The last episode of The New Bob Cummings Show aired on March 1, 1962, and Oh! Those Bells premiered on CBS as its replacement on March 8, 1962. It was cancelled after the broadcast of its thirteenth episode on May 31, 1962. It aired on Thursday at 7:30 p.m. throughout its run.

==Episodes==

| No. | Title | Original release date |
| 1 | "Forget Me Nuts" | March 8, 1962 |
The Bells go to a missile factory to pick up an old rocket for use as a movie prop, and trouble ensues.
| 2 | "Unfriendly Friendship Club" | March 15, 1962 |
After Mrs. Stansfield orders them out of their bungalow, the Bells try to get back in her good graces by giving her a membership in a friendship club.
| 3 | "Murder in the Jungle" | March 22, 1962 |
The Bells must take care of a chimpanzee and discover that he can write — or so they think.
| 4 | "Money Mix-Up" "Movie Money" | March 29, 1962 |
The Bells get stage money meant for use in a movie mixed up with counterfeit money produced by criminals, and end up involved with both the counterfeiters and the police. This was the pilot for Oh! Those Bells.
| 5 | "Seal of Approval" | April 5, 1962 |
After Mr. Slocum learns that the Bells have come into an inheritance from their uncle, he wants to make them partners in the theater supply shop. The inheritance turns out to be a trained seal—but after practically destroying Slocum's business, the Bells find a check for $10,000 around the seal's neck.
| 6 | "Too Many Spooks" | April 12, 1962 |
After Mrs. Stanfield evicts the Bells from their bungalow for being behind on their rent, they move into a house reputed to be haunted. The Bells spend a wild night in the house, dealing with moving walls, secret compartments, moving bedroom doors, and beds that move between rooms.
| 7 | "Monkey Sitters" | April 19, 1962 |
Mr. Slocum has to keep a chimpanzee but has no permit for it, so the Bells try to hide the animal in their bungalow — and must match wits with both a snooping Mrs. Stansfield and an amateur detective to keep them from discovering the chimpanzee.
| 8 | "The Wallet" | April 26, 1962 |
While trying to return a wallet to a customer who dropped it in their shop, the Bells encounter a gang of thieves in a waterfront hangout.
| 9 | "Ma Scarlet" | May 3, 1962 |
The only woman on the list of the ten most wanted criminals convinces the Bells that she is only a mild-mannered newspaper vendor, so they fix up a place for her to stay in a warehouse — and she decides to take advantage of their friendliness.
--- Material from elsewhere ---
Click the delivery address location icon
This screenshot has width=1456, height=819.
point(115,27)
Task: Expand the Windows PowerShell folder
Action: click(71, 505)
Ellen Corby guest-stars.
| 10 | "Short Change" | May 10, 1962 |
Kitty is upset because her family cannot afford to keep her brother in medical school, so the Bells decide to borrow the money necessary to pay for his education — and trouble ensues when the lender wants his money back. Jesse White, Murvyn Vye, and Teddy Hart guest-star.
| 11 | "Mexican Holiday" | May 17, 1962 |
The Bells become involved in an international conspiracy to smuggle diamonds into the United States.
| 12 | "Scratched Fender" | May 24, 1962 |
While delivering a rush order, the Bells scrape the fender of a parked car, then find it impossible to discover who the car's owner is.
| 13 | "Camping Trip" | May 31, 1962 |
The Bells frustrate Mr. Slocum when they accidentally take a piece of paper with an important telephone number written on it with them when they go on a camping trip.